The LptC transmembrane helix undergoes a rigid body movement upon LptBFG cavity collapse.

Lipopolysaccharide (LPS) is an essential component of the cellular envelope of Gram-negative bacteria and contributes to antibiotic resistance and pathogenesis. Proper localization of LPS at the outer membrane is facilitated via seven distinct LPS transport (Lpt) proteins that bridge the inner and outer membranes. Mature LPS diffuses into the membrane cavity of the inner membrane ABC transporter LptBFGC through a lateral gate formed by the LptF and LptG transmembrane (TM) helices.
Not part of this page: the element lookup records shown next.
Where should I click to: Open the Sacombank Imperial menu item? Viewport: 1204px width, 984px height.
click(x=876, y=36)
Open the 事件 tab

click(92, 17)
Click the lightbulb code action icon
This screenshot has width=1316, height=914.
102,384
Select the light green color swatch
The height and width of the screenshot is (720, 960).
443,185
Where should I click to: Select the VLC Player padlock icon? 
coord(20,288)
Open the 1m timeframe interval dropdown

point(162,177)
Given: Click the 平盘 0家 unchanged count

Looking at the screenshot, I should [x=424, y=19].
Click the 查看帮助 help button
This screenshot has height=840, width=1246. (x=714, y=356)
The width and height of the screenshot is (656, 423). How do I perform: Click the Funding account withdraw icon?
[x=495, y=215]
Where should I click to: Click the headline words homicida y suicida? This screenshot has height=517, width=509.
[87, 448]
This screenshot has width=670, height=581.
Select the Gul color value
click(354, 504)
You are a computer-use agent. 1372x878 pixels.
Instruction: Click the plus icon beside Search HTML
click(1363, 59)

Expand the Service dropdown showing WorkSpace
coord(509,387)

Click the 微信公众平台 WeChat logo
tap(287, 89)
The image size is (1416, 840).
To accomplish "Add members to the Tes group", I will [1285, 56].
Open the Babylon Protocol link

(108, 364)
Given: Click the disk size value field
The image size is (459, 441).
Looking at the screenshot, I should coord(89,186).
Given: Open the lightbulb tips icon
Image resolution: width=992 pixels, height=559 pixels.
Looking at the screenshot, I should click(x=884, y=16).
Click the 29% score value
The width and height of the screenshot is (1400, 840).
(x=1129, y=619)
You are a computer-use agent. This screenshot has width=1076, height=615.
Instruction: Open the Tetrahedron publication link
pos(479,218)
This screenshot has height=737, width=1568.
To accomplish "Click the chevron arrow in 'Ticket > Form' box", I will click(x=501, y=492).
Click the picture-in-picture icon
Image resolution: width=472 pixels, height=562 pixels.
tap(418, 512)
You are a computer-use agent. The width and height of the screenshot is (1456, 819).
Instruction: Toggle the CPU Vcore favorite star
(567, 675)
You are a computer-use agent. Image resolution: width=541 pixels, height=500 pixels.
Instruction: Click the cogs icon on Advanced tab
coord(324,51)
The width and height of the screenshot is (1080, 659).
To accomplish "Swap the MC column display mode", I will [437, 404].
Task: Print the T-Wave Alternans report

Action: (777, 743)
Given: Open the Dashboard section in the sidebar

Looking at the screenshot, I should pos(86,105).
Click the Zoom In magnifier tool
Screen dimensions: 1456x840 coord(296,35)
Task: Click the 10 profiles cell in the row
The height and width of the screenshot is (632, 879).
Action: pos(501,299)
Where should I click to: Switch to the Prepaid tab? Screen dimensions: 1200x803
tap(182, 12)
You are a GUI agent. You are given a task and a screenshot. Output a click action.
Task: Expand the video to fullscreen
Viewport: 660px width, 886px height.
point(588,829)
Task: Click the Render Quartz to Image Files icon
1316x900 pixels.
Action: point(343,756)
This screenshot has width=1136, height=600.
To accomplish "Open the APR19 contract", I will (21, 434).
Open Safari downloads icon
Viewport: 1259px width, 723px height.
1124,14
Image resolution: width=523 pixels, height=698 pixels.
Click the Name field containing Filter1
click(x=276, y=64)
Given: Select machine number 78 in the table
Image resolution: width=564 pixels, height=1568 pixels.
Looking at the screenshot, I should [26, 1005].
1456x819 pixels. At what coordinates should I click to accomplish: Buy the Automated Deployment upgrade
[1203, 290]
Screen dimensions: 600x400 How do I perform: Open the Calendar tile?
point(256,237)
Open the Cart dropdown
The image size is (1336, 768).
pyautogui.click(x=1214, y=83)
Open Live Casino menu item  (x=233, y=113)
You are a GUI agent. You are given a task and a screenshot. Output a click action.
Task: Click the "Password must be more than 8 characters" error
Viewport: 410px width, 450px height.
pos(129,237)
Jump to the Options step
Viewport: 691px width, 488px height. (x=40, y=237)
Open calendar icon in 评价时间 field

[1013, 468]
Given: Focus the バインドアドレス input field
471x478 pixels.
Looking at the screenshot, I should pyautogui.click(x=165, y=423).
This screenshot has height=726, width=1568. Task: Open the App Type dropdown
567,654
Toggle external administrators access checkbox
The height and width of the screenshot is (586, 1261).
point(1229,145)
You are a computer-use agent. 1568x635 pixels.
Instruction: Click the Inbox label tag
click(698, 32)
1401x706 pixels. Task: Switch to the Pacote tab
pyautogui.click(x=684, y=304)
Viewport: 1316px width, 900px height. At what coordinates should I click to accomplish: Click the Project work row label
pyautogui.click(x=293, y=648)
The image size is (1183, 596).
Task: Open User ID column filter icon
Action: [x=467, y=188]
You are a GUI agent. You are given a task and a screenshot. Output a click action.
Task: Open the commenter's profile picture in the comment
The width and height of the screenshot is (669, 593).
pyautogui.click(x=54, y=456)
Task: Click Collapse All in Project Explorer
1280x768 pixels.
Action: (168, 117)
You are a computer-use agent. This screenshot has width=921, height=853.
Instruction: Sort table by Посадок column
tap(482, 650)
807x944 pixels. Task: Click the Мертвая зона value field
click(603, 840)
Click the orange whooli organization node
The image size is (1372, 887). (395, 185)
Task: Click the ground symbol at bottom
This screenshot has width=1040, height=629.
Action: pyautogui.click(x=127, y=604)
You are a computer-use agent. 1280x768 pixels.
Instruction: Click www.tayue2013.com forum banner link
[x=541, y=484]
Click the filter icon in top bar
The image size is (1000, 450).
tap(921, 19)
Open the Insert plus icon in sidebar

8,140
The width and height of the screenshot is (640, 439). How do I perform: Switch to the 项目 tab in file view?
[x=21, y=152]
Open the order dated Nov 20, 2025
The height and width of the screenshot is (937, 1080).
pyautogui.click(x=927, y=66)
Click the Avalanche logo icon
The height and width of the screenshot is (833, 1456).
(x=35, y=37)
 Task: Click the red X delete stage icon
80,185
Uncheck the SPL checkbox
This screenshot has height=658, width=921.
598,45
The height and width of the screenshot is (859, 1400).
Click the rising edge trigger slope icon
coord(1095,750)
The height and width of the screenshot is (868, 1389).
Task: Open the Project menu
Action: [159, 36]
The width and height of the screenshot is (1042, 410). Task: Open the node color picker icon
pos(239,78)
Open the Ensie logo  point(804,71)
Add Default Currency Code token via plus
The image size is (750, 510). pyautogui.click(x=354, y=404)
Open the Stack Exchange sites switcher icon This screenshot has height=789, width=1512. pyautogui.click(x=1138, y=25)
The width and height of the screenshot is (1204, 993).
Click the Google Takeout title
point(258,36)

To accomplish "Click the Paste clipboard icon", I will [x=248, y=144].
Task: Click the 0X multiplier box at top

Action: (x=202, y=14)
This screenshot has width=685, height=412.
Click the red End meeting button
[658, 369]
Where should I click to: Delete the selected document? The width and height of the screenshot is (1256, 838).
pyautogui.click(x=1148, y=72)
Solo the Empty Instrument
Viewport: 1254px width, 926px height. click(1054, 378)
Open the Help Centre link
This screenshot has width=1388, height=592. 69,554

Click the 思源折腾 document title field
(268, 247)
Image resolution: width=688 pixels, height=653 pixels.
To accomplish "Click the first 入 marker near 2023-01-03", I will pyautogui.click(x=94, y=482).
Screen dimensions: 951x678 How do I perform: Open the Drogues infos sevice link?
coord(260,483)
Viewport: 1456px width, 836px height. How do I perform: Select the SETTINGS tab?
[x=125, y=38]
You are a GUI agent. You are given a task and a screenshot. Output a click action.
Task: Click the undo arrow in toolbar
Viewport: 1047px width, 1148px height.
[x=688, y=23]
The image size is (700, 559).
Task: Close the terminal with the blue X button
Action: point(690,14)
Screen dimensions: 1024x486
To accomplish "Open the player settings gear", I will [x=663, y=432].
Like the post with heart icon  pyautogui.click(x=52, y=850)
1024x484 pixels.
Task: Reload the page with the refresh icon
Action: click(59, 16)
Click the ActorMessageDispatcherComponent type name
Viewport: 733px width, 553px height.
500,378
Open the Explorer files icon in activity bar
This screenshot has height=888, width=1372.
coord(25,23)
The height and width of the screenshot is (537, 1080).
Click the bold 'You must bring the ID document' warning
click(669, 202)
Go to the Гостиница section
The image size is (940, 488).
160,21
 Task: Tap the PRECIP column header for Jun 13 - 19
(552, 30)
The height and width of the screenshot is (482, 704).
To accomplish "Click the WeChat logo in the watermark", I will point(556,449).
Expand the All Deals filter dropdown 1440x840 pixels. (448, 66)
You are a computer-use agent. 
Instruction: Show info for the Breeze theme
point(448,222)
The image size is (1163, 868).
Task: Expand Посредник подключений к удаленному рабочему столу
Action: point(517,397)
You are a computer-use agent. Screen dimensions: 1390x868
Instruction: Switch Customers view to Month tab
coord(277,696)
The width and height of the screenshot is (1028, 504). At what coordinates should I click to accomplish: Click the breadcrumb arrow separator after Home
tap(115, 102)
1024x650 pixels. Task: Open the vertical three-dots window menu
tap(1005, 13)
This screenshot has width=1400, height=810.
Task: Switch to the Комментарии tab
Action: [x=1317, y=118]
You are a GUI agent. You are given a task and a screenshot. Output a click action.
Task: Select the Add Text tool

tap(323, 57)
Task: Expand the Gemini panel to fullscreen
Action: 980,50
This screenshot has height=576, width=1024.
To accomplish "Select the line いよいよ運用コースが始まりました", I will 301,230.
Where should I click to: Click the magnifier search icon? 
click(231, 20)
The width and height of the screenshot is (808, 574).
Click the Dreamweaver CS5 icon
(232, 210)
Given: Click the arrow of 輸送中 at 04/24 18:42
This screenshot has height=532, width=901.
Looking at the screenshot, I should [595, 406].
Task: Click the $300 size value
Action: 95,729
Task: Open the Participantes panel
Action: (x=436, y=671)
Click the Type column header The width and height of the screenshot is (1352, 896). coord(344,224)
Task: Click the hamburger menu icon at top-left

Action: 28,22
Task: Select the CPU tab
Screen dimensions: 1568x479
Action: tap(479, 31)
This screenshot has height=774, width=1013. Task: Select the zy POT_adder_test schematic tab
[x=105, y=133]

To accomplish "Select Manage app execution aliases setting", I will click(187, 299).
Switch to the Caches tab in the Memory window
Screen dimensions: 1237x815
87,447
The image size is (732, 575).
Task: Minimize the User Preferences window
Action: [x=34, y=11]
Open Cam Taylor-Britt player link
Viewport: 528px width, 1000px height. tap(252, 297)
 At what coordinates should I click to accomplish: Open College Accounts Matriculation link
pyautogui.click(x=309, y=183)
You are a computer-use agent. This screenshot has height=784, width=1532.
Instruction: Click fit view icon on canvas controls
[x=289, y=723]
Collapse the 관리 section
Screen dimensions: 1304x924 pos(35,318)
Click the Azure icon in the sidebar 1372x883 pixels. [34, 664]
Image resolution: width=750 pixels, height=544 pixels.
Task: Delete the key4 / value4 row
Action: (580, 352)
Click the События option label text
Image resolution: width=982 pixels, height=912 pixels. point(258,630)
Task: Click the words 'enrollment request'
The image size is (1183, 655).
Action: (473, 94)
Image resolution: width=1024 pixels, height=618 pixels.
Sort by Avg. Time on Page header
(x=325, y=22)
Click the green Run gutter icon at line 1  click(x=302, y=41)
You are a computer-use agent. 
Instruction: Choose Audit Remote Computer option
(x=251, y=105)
The TM helix of LptC intercalates within the LPS entry point and has been shown to regulate the ATPase activity of LptBFG and contribute to thermal stability. Determination of the LptBFGC open state structure revealed the location of the LptC TM helix within the membrane complex. However, in the closed state structure, the LptC TM helix is unresolved, suggesting the helix may be displaced from the lateral gate prior to or upon closure of the cavity. To determine the conformational states of the LptC TM helix in the open and closed LptBFGC conformations, we utilized site-directed spin labeling in combination with both continuous wave electron paramagnetic resonance (EPR) and double electron electron resonance (DEER) spectroscopies to investigate the LptC TM helix and linker region. These data indicate that the LptC TM helix undergoes a rigid body movement away from the central LptBFG cavity upon cavity closure. The findings presented here will support structure-based drug design optimization of recently discovered antibiotics that bind LptBFG and occlude the LptC TM helix from the lateral gate.